## Work to complete
In the data, find each line where the word "icon" appears and list that line.

---------- Extracted data ----------

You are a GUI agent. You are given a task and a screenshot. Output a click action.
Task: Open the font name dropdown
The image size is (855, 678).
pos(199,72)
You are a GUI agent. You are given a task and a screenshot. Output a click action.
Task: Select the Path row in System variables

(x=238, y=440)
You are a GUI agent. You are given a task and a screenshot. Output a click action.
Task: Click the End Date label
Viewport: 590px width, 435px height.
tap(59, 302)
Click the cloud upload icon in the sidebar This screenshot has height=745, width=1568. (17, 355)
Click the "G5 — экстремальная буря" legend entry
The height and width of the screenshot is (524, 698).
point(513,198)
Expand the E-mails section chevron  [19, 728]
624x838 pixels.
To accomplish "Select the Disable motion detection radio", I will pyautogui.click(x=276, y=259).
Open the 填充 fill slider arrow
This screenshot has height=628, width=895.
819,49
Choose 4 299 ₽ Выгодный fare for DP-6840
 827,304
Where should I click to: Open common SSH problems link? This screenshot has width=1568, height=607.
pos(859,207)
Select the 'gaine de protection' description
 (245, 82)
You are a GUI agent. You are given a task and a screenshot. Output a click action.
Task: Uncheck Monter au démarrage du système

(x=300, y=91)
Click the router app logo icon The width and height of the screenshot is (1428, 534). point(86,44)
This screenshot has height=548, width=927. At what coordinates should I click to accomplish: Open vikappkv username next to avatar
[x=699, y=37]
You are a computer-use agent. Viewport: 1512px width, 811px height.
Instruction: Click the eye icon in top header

----------

## Task response
Click the cloud upload icon in the sidebar This screenshot has height=745, width=1568. (17, 355)
Click the router app logo icon The width and height of the screenshot is (1428, 534). point(86,44)
Instruction: Click the eye icon in top header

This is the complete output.